Vertical asymptotes in a rational function occur where the function does not have a value ─ often referred to as points of undefined behavior. These appear when the denominator of the function equals zero. To find the vertical asymptotes, simply look at the factors of the denominator. For instance, if your function has a denominator of

• \((x + 4)(x + 1)\)

setting these factors to zero will help us find the vertical asymptotes.

• Solve \(x + 4 = 0\) which gives \(x = -4\)
• Solve \(x + 1 = 0\) which gives \(x = -1\)

Thus, the vertical asymptotes are located at \(x = -4\) and \(x = -1\). Whenever the function approaches these x-values, it will go towards infinity or negative infinity, reflecting these vertical lines.

An x-intercept is a point where the graph of a function crosses the x-axis. This occurs when the output of the function is zero, meaning the numerator of the rational function must be zero with a non-zero denominator. Using the equation's characteristics, our x-intercepts are given at

• \((1,0)\)
• \((5,0)\)

This tells us that the numerator should include factors such as

• \((x - 1)\)
• \((x - 5)\)

By solving each factor for zero,

• The intercept at \((1,0)\) occurs because \(x - 1 = 0\), giving \(x = 1\)
• The intercept at \((5,0)\) occurs because \(x - 5 = 0\), giving \(x = 5\)

Hence, these locations are crucial when designing the numerator for any rational function meant to match these x-intercepts.

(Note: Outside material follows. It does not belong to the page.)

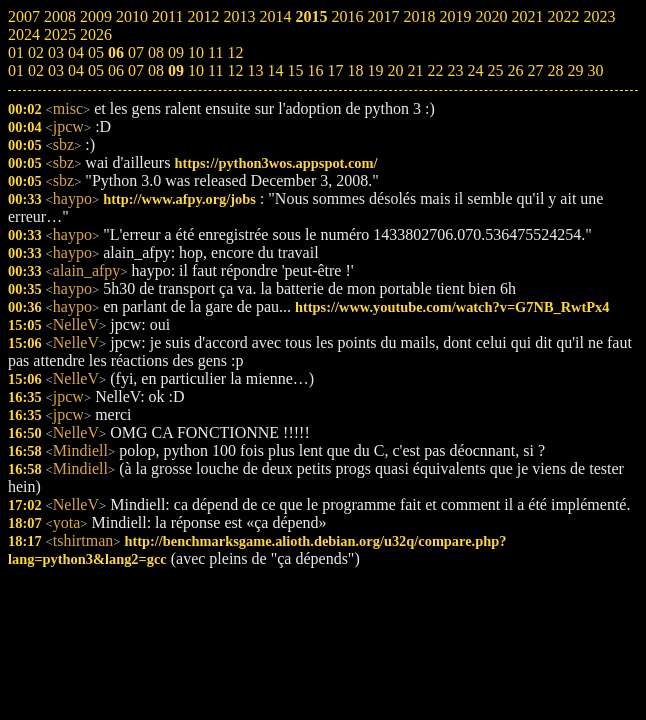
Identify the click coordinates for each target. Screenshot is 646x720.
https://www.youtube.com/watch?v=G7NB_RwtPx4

Finding the y-intercept of a rational function means determining where the graph crosses the y-axis. This happens when \(x = 0\). It's essentially finding the output of the function at this particular value of \(x\). Given the y-intercept at

• \((0,7)\)

we need to ensure our function adequately reflects this point. The function can be formulated as:\[ f(x) = \frac{a(x - 1)(x - 5)}{(x + 4)(x + 1)} \]Setting \(x = 0\) and solving for \(f(0) = 7\) provides the necessary multiplier \(a\). This ensures that at \(x = 0\), the function's value is 7, aligning with the required y-intercept on the graph.

Rational functions are like fractions, with a numerator and a denominator, both of which are polynomials. The structure and factors of these two polynomials determine the various intercepts and asymptotes seen in the graph. In the exercise example, the rational function was intended to have

• Vertical asymptotes at \(x = -4\) and \(x = -1\)
• X-intercepts at \((1,0)\) and \((5,0)\)
• A y-intercept at \((0,7)\)

To satisfy these conditions, the function takes the following form:\[ f(x) = \frac{7(x - 1)(x - 5)}{(x + 4)(x + 1)} \]

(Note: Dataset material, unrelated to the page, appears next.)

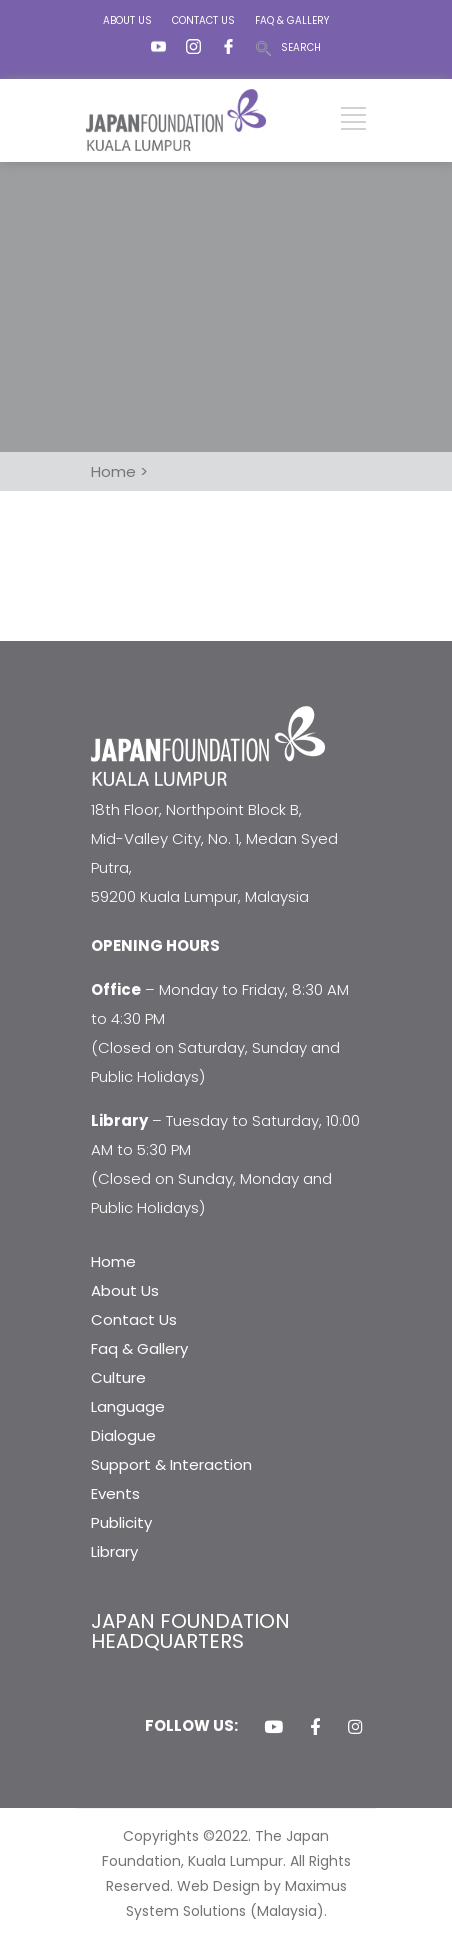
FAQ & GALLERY (292, 20)
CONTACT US (203, 20)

• The numerator \(7(x-1)(x-5)\) is crafted to hit the x-intercepts at \( (1, 0) \) and \( (5, 0) \).
• The denominator \((x + 4)(x + 1)\) ensures the vertical asymptotes are correctly placed.
• The leading constant 7 guarantees the correct y-intercept.

By putting together the right factors for both the numerator and the denominator, the desired behavior of the function graph is elegantly achieved.